Operational stress describes individual behavior in response to the occupational demands and tempo of a mission. The stress response of military personnel involved in combat and peace-keeping missions has been well-described. The spectrum of effect on medical professionals and support staff providing humanitarian assistance, however, is less well delineated. Research to date concentrates mainly on shore-based humanitarian missions.
Problem
The goal of the current study was to document the pattern of operational stress, describe factors responsible for it, and the extent to which these factors impact job performance in military and civilian participants of Continuing Promise 2011 (CP11), a ship-based humanitarian medical mission.
Methods
This was a retrospective study of Disease Non-Battle Injury (DNBI) data from the medical sick-call clinic and from weekly self-report questionnaires for approximately 900 US military and civilian mission participants aboard the USNS COMFORT (T-AH 20). The incidence rates and job performance impact of reported Operational Stress/Mental Health (OS/MH) issues and predictors (age, rank, occupation, service branch) of OS/MH issues (depression, anxiety) were analyzed over a 22-week deployment period.
Results
Incidence rates of OS/MH complaints from the sick-call clinic were 3.7% (4.5/1,000 persons) and 12.0% (53/1,000 persons) from the self-report questionnaire. The rate of operational stress increased as the mission progressed and fluctuated during the mission according to ship movement. Approximately 57% of the responders reported no impact on job performance. Younger individuals (enlisted ranks E4-6, officer ranks O1-3), especially Air Force service members, those who had spent only one day off ship, and those who were members of specific directorates, reported the highest rates of operational stress.
Conclusion
The overall incidence of OS/MH complaints was low in participants of CP11 but was under-estimated by clinic-based reporting. The OS/MH complaints increased as the mission progressed, were more prevalent in certain groups, and appeared to be related to ship’s movement.
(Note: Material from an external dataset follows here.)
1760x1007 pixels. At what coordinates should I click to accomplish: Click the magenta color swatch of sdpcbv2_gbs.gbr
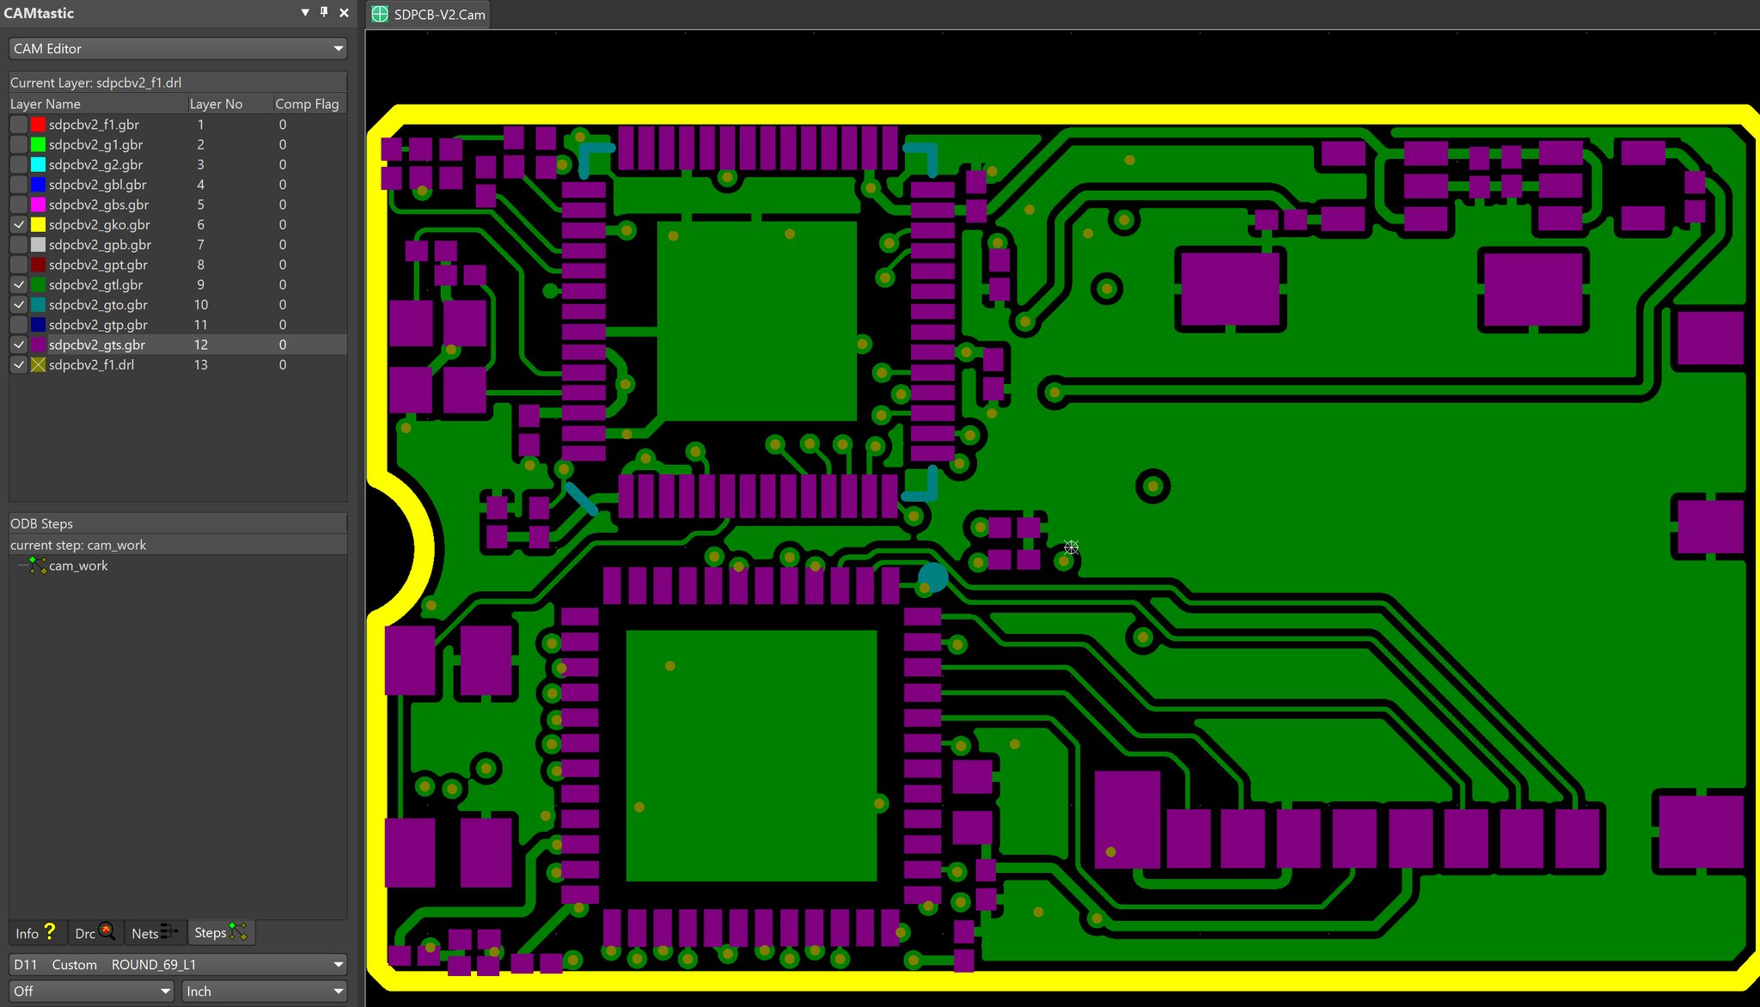pyautogui.click(x=38, y=205)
These findings document the pattern of operational stress in a ship-based medical humanitarian mission and confirm unique ship-based stressors. This information may be used by planners of similar missions to develop mitigation strategies for known stressors and by preventive medicine, behavioral health specialists, and mission leaders to develop sensitive surveillance tools to better detect and manage operational stress while on mission.
ScoutenWT, MehalickML, YoderE, McCoyA, BrannockT, RiddleMS. The Epidemiology of Operation Stress during Continuing Promise 2011: A Humanitarian Response and Disaster Relief Mission aboard a US Navy Hospital Ship. Prehosp Disaster Med. 2017;32(4):393–402.